» AIM OF THE TASK
Swap "tree node" for "tree item" in the records between the lines holding "The width and" and "Task: Confirm selection with the OK button", inclusive, and give back only those lines with everything else unchanged.

» MATERIAL PROVIDED
/---
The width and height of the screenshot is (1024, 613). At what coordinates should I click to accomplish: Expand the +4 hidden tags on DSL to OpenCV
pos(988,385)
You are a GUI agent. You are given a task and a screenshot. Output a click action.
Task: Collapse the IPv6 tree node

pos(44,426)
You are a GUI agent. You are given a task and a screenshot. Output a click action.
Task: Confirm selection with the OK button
\---
/---
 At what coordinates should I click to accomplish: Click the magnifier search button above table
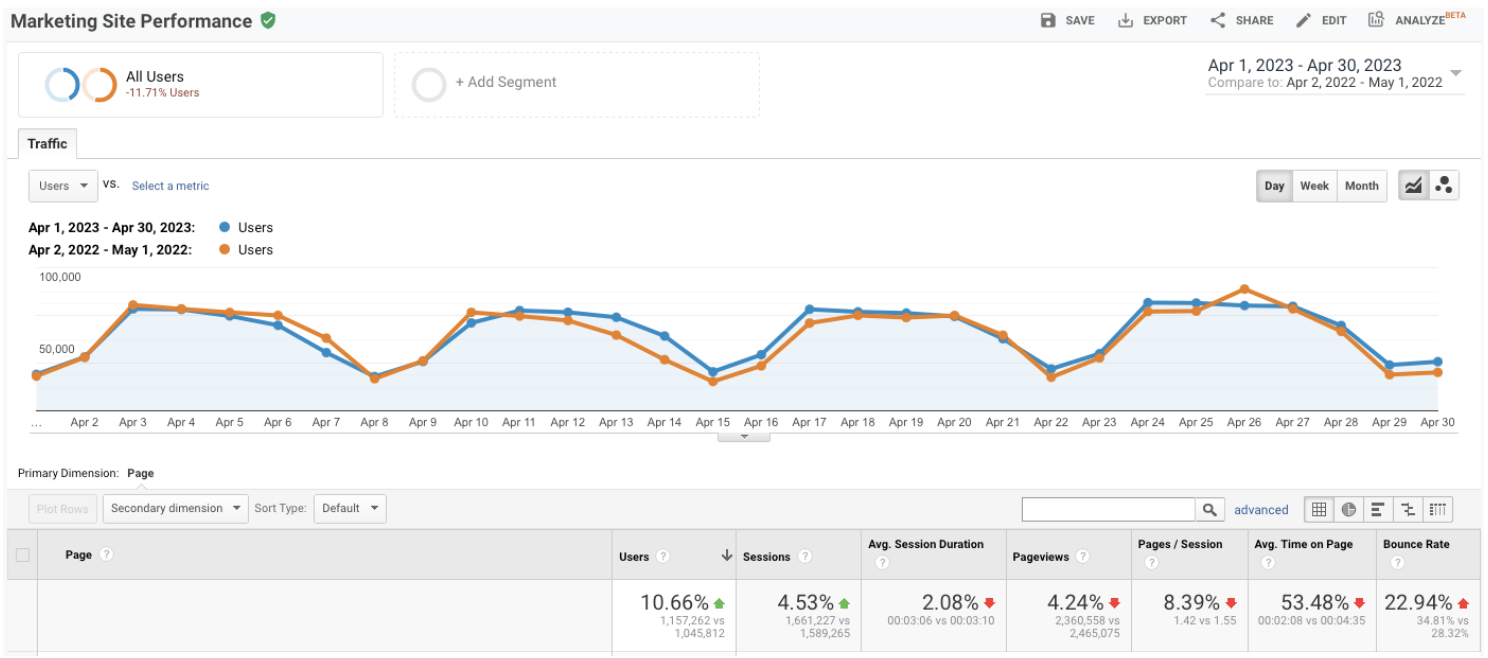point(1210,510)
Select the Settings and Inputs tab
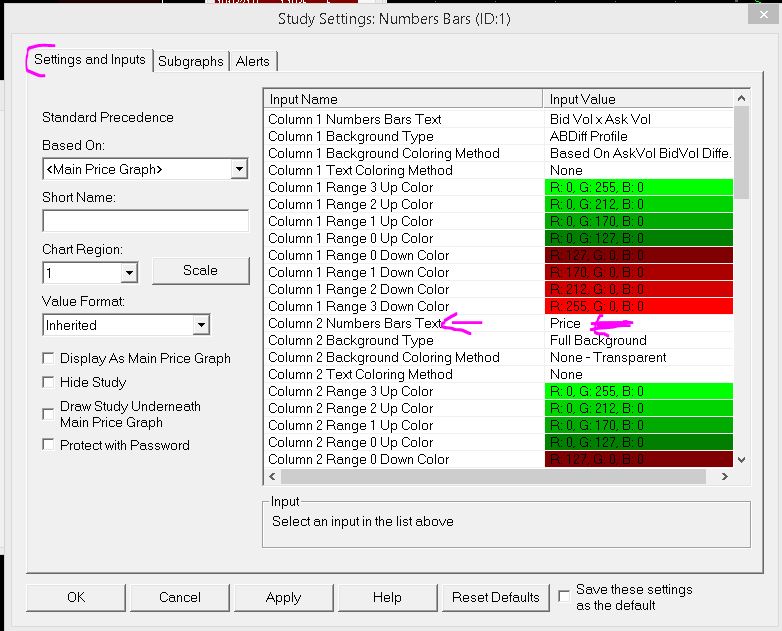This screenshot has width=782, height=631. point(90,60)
\---
» WRITTEN RESPONSE
The width and height of the screenshot is (1024, 613). At what coordinates should I click to accomplish: Expand the +4 hidden tags on DSL to OpenCV
pos(988,385)
You are a GUI agent. You are given a task and a screenshot. Output a click action.
Task: Collapse the IPv6 tree item

pos(44,426)
You are a GUI agent. You are given a task and a screenshot. Output a click action.
Task: Confirm selection with the OK button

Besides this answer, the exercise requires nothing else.